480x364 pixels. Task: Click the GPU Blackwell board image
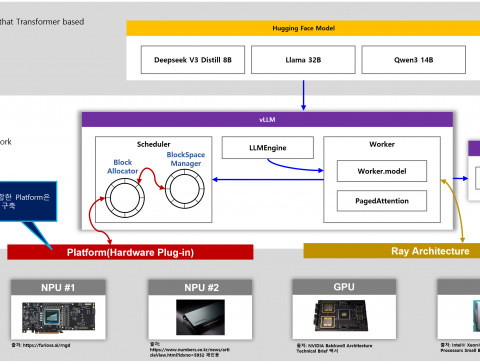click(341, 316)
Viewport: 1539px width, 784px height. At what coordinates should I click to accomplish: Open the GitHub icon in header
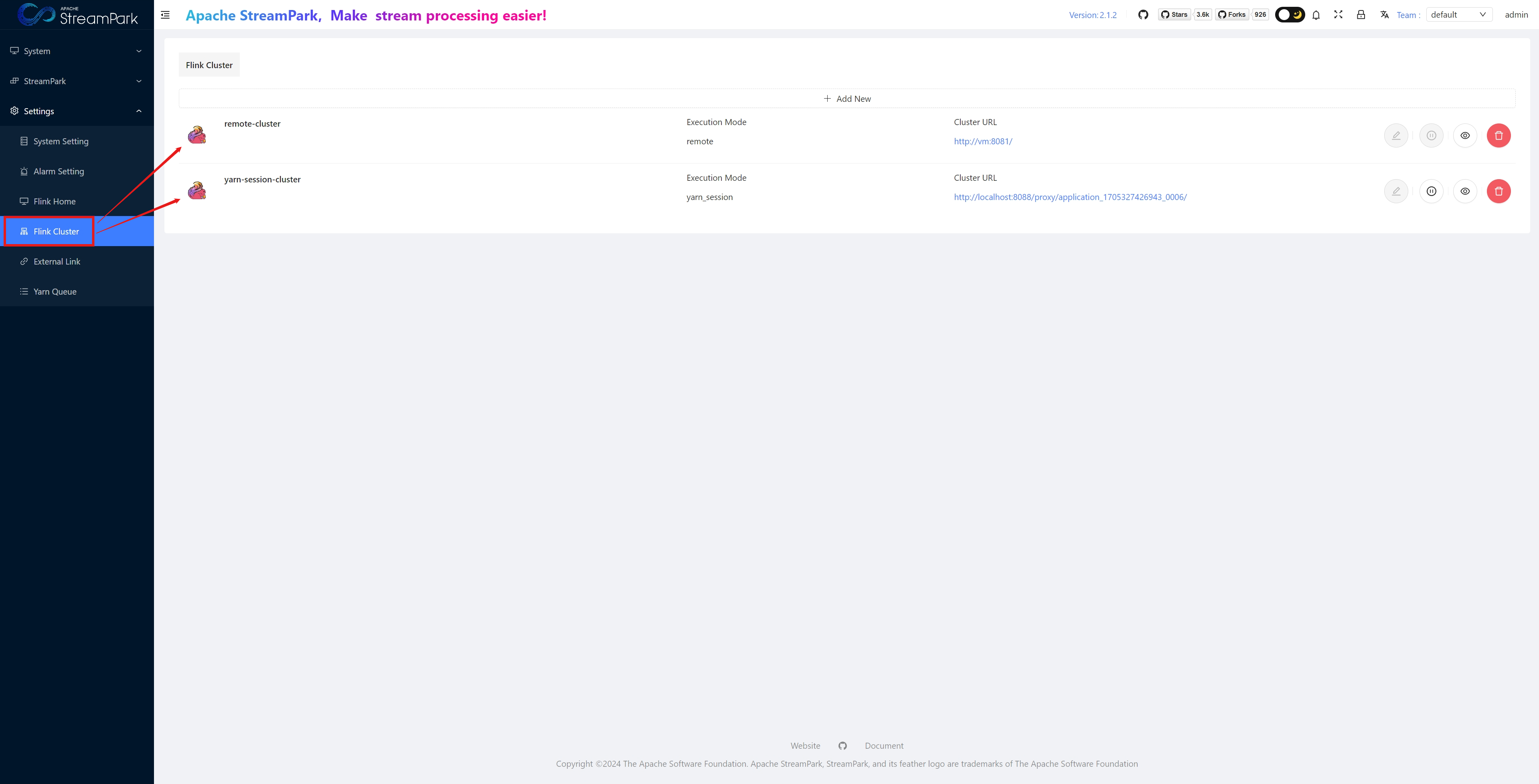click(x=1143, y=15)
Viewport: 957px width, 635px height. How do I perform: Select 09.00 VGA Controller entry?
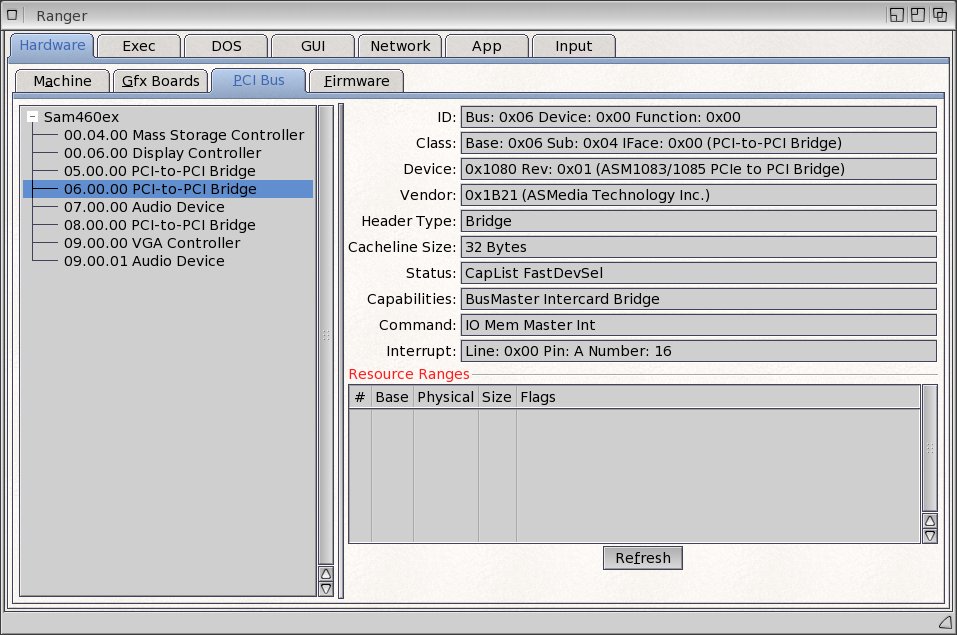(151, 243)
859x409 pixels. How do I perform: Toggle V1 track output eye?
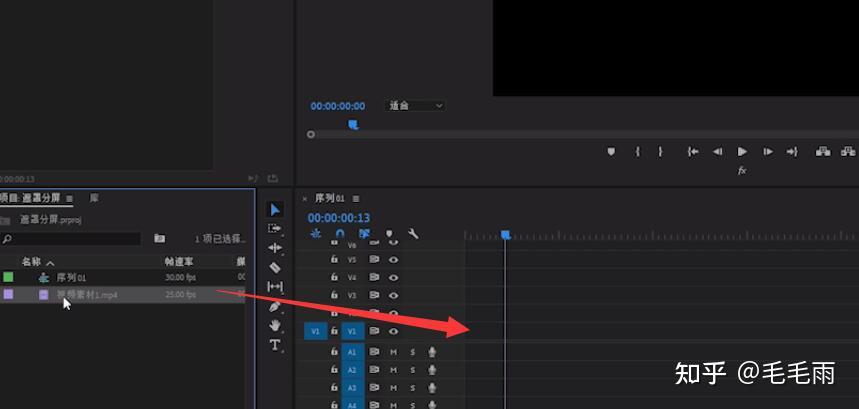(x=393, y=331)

...

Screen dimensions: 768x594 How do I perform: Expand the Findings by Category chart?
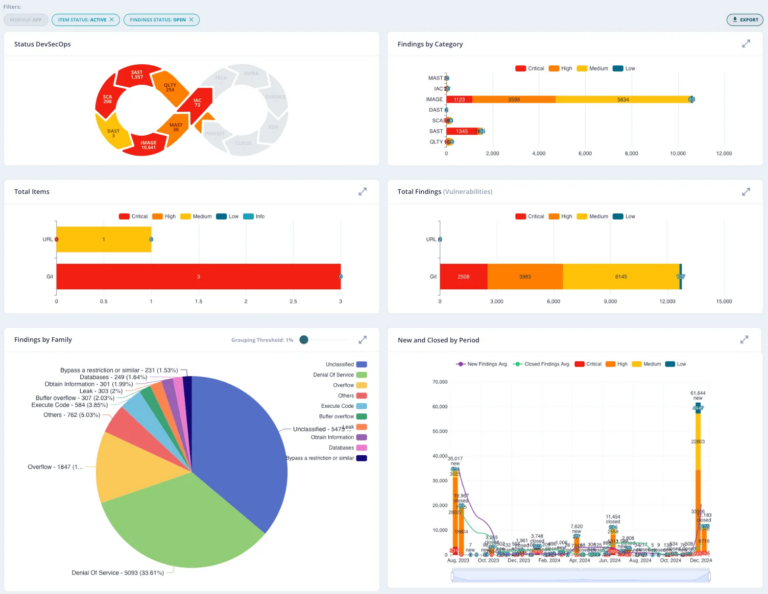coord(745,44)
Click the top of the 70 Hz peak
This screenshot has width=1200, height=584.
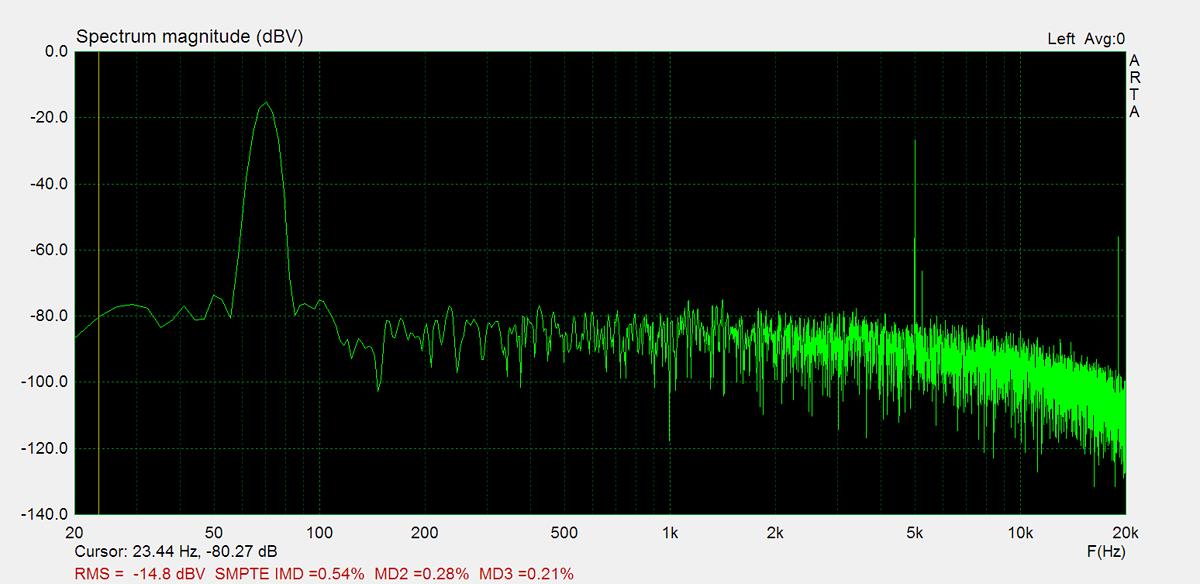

_GIVEN INSTRUCTION_: Rewrite the items from the line containing "480x364 pixels. Task: Click" through the line containing "click(x=1143, y=15)", swapping "GitHub" for "GitLab" and leaving everything else unchanged. Omit the pictures.

_RESPONSE TO THE EXERCISE_:
480x364 pixels. Task: Click the GPU Blackwell board image
click(341, 316)
Viewport: 1539px width, 784px height. At what coordinates should I click to accomplish: Open the GitLab icon in header
click(x=1143, y=15)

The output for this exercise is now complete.